■ Instructions for the task
Only some lines are wanted: please transcribe exactly those from the one containing "Do not sell" through the end of the data, pictures excluded.

■ Dataset entries
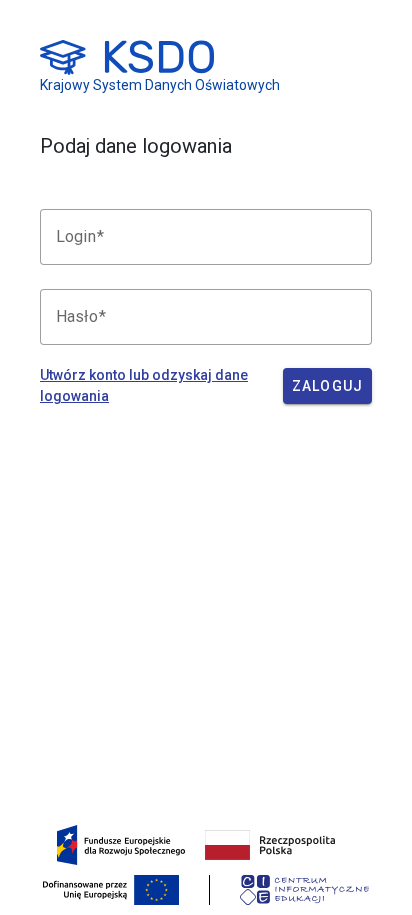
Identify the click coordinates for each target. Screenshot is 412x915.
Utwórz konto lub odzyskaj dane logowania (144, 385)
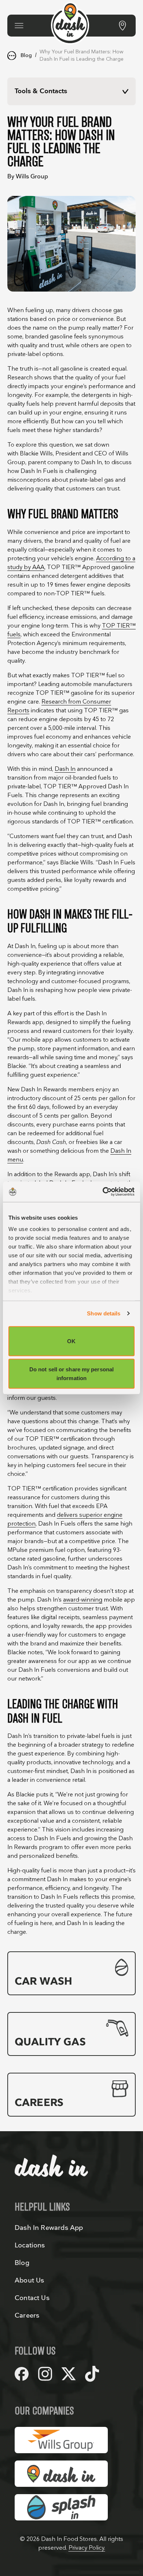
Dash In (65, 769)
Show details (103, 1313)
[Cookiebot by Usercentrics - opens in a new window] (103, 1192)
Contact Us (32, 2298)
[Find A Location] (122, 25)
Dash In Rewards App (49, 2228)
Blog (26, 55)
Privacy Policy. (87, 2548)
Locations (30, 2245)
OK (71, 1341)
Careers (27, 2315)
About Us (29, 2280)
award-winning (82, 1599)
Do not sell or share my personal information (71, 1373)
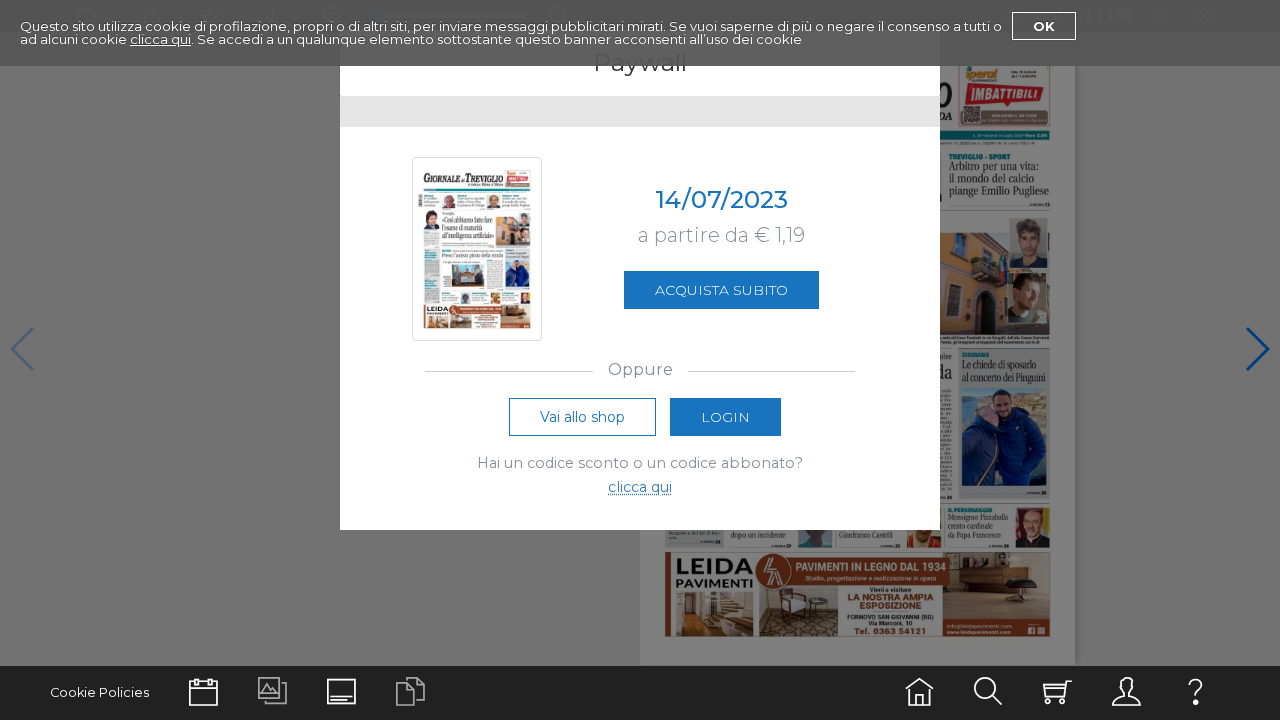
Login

■ Exercise output
Do not sell or share my personal information (71, 1373)
Login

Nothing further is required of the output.